Task description - At the line that includes "1400x711 pixels.", begin writing out the entries below exactly, and continue through the last line without adding anything.

── Entries shown ──

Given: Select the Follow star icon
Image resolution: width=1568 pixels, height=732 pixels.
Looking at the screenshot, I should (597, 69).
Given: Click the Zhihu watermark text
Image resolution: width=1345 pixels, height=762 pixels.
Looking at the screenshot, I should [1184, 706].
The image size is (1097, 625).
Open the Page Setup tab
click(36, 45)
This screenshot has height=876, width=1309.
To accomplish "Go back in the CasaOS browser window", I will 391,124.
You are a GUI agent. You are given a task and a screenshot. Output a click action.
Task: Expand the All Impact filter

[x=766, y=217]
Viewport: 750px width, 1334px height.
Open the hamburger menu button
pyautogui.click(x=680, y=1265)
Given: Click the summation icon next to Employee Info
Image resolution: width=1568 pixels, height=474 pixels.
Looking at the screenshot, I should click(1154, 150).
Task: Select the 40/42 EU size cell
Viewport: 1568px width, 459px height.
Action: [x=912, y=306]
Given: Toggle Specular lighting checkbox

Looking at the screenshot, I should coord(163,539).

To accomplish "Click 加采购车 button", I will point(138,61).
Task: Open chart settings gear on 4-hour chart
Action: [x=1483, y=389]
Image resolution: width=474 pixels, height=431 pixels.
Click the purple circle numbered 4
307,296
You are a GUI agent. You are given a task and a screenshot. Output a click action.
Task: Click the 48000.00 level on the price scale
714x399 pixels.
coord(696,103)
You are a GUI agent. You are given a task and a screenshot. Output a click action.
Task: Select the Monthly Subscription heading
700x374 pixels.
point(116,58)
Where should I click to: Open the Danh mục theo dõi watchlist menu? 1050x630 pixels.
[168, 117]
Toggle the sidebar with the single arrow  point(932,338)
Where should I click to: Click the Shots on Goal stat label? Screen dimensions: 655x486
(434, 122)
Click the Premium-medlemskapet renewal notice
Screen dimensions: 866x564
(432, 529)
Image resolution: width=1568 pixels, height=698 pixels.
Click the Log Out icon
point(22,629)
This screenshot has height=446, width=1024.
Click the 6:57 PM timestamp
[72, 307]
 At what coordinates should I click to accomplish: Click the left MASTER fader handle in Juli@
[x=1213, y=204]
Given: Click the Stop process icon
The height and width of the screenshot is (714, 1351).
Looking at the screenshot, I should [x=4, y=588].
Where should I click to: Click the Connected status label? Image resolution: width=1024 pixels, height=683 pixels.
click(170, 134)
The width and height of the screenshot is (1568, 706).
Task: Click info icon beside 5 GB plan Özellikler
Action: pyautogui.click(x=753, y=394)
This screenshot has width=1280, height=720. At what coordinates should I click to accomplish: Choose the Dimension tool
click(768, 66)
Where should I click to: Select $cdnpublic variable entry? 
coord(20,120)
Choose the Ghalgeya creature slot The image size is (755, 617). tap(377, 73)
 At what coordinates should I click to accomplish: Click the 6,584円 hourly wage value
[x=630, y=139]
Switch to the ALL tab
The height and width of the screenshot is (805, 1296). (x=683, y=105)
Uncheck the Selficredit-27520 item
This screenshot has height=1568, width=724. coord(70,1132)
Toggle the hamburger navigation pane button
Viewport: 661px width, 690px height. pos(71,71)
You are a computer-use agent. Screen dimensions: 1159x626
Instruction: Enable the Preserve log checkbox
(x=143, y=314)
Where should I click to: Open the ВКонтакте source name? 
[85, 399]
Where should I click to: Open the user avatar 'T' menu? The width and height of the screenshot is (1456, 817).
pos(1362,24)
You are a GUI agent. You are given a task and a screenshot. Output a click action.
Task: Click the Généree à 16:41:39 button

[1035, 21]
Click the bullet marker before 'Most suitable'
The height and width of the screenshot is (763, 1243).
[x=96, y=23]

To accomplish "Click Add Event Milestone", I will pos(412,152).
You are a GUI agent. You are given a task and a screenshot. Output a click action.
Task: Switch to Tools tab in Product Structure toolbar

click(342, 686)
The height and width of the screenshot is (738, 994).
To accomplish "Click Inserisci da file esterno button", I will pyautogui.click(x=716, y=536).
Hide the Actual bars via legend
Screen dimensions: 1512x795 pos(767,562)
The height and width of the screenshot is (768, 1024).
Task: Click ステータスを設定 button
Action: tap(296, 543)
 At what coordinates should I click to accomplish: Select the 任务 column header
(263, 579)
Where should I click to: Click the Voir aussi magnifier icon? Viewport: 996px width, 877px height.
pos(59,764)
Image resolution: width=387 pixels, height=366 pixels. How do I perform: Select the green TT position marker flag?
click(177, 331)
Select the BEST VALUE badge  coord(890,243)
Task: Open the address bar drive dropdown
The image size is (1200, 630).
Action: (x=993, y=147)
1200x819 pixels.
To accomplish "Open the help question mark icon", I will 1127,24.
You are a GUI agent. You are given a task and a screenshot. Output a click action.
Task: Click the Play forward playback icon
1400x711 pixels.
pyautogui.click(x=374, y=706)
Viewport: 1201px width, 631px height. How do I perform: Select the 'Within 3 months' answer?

───

Problem solution -
1400x711 pixels.
pyautogui.click(x=374, y=706)
Viewport: 1201px width, 631px height. How do I perform: Select the 'Within 3 months' answer?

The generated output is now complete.